── Record excerpts ──

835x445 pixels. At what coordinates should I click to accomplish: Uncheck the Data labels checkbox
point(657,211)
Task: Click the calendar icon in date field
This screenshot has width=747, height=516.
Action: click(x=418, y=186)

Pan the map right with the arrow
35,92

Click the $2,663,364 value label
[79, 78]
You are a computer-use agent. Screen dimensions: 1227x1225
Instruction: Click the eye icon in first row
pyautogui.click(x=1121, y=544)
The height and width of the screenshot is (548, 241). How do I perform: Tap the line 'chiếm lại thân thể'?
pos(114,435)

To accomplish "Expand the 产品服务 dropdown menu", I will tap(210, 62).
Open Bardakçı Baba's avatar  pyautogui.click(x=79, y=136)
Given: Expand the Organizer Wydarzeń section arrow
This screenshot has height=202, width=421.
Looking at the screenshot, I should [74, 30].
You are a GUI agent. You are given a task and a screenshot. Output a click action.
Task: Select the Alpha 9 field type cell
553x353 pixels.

───

Problem description -
Please report how many lines of the entries above include "agent". Only the number is wanted.

Exercise answer -
2